What the task requires —
Find the line with "Open 'Different Flavors of KOREAN TACOS' link" in the entries below. Repeat it, every following line, and the line with "The image size is (918, 382).", exactly and with nothing added.

Exercise data —
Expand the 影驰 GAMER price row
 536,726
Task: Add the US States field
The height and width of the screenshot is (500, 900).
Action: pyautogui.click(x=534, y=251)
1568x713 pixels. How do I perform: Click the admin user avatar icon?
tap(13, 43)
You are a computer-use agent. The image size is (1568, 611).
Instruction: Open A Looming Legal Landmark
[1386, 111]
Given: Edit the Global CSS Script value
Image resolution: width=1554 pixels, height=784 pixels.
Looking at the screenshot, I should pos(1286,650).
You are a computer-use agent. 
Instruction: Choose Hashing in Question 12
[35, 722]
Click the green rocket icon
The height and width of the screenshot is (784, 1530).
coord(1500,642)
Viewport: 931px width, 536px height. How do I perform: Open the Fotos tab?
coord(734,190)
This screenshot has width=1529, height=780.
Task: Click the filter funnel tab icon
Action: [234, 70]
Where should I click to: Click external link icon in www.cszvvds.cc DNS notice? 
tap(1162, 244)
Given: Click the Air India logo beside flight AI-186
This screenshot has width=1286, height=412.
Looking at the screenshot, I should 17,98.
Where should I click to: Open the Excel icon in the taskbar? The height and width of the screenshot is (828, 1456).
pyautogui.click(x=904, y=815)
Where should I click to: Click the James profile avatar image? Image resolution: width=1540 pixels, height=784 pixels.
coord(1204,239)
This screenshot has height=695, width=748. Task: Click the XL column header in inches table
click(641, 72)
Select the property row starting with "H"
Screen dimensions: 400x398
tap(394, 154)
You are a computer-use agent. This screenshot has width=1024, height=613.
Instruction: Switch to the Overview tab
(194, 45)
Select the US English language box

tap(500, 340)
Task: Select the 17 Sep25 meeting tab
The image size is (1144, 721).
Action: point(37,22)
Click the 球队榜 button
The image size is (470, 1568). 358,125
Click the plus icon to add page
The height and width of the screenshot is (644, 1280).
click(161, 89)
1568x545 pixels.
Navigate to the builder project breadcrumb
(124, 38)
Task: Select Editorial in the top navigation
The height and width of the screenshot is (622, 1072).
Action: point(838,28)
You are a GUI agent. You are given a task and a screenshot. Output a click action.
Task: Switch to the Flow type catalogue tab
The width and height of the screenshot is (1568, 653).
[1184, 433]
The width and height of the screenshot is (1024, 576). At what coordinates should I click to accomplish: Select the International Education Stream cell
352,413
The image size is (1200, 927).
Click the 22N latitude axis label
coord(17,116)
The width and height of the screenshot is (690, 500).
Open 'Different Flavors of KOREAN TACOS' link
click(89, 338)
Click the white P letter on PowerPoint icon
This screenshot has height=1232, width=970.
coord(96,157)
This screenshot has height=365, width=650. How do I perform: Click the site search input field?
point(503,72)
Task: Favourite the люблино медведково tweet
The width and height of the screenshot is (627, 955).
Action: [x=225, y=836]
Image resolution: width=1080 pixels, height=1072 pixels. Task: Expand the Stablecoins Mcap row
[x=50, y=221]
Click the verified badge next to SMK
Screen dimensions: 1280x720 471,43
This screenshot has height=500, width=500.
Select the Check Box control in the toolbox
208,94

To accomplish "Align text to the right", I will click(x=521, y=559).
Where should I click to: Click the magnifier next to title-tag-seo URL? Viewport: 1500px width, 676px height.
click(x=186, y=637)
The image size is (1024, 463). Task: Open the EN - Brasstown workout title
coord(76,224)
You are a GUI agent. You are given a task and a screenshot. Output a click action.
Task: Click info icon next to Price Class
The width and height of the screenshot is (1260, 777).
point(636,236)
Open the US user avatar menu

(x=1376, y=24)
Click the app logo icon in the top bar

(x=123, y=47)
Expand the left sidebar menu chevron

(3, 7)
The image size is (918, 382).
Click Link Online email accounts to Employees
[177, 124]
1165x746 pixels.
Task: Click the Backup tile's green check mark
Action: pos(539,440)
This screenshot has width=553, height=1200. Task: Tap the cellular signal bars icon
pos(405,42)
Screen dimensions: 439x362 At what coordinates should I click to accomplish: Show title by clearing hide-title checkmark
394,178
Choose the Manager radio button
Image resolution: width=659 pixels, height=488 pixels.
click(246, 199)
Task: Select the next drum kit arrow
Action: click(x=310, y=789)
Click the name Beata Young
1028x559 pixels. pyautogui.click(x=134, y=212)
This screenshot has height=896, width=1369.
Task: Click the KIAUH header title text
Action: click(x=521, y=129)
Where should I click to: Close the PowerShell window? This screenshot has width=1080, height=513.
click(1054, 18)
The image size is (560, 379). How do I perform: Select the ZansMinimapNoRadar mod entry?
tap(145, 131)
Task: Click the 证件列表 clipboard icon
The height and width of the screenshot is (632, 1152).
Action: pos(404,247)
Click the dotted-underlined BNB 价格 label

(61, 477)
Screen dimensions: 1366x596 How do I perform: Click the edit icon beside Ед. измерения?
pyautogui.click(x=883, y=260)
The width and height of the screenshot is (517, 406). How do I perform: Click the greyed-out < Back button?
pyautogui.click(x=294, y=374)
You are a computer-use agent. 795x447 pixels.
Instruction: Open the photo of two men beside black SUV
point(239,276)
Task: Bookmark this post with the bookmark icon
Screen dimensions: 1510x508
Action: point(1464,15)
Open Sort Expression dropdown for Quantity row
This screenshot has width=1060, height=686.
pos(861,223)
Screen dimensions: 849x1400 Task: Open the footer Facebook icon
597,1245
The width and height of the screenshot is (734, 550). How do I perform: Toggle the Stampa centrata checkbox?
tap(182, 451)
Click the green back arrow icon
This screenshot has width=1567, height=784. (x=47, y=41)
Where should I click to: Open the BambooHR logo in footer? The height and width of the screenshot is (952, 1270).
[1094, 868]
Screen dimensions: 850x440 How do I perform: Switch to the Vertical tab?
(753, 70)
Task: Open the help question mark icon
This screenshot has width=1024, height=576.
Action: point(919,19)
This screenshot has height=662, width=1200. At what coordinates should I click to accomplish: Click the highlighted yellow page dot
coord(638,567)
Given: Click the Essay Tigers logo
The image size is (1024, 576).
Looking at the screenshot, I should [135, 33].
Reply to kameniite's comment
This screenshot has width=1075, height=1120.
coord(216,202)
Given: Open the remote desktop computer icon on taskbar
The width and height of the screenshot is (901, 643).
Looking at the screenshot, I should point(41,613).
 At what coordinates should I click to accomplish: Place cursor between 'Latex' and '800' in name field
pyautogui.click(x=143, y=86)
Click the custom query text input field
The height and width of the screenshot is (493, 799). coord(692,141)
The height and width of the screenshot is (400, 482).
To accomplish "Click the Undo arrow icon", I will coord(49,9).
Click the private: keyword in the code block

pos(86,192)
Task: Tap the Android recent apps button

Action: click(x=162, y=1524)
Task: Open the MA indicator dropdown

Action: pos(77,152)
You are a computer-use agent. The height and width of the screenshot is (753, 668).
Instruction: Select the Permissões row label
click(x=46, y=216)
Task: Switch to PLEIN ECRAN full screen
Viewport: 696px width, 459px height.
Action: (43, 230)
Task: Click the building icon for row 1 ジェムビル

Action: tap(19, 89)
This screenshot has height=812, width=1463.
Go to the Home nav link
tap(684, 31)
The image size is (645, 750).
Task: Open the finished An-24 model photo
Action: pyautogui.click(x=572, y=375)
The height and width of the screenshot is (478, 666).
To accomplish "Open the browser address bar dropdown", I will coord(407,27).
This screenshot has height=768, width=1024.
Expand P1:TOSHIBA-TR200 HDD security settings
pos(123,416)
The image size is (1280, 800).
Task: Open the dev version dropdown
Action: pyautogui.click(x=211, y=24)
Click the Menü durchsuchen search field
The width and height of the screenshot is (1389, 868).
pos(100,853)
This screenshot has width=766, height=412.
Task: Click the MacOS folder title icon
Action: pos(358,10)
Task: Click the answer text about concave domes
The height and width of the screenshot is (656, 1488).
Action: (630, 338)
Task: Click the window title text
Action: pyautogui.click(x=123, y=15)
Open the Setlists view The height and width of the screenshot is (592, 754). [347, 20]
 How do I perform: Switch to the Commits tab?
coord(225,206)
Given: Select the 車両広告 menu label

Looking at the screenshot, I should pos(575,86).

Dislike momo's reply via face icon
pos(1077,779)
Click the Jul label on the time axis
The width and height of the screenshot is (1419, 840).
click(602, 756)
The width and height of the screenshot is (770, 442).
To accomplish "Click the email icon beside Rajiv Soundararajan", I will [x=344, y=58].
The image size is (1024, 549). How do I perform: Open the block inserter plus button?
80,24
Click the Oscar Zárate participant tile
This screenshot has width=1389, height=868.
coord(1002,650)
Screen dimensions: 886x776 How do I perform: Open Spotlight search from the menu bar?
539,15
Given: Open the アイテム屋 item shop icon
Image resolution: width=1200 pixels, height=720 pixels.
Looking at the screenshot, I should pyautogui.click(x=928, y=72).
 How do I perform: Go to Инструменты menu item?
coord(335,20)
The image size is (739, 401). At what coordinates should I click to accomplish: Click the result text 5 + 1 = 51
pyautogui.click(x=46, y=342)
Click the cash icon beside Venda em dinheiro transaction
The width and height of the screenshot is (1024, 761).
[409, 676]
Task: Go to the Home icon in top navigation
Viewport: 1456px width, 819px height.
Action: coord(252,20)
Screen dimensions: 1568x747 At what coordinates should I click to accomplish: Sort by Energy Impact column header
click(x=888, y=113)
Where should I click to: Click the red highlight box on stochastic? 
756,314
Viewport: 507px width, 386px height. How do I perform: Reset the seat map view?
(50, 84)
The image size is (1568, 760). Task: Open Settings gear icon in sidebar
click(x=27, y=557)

Result of this exercise —
Open 'Different Flavors of KOREAN TACOS' link
click(89, 338)
Click the white P letter on PowerPoint icon
This screenshot has height=1232, width=970.
coord(96,157)
This screenshot has height=365, width=650. How do I perform: Click the site search input field?
point(503,72)
Task: Favourite the люблино медведково tweet
The width and height of the screenshot is (627, 955).
Action: [x=225, y=836]
Image resolution: width=1080 pixels, height=1072 pixels. Task: Expand the Stablecoins Mcap row
[x=50, y=221]
Click the verified badge next to SMK
Screen dimensions: 1280x720 471,43
This screenshot has height=500, width=500.
Select the Check Box control in the toolbox
208,94

To accomplish "Align text to the right", I will click(x=521, y=559).
Where should I click to: Click the magnifier next to title-tag-seo URL? Viewport: 1500px width, 676px height.
click(x=186, y=637)
The image size is (1024, 463). Task: Open the EN - Brasstown workout title
coord(76,224)
You are a GUI agent. You are given a task and a screenshot. Output a click action.
Task: Click info icon next to Price Class
The width and height of the screenshot is (1260, 777).
point(636,236)
Open the US user avatar menu

(x=1376, y=24)
Click the app logo icon in the top bar

(x=123, y=47)
Expand the left sidebar menu chevron

(3, 7)
The image size is (918, 382).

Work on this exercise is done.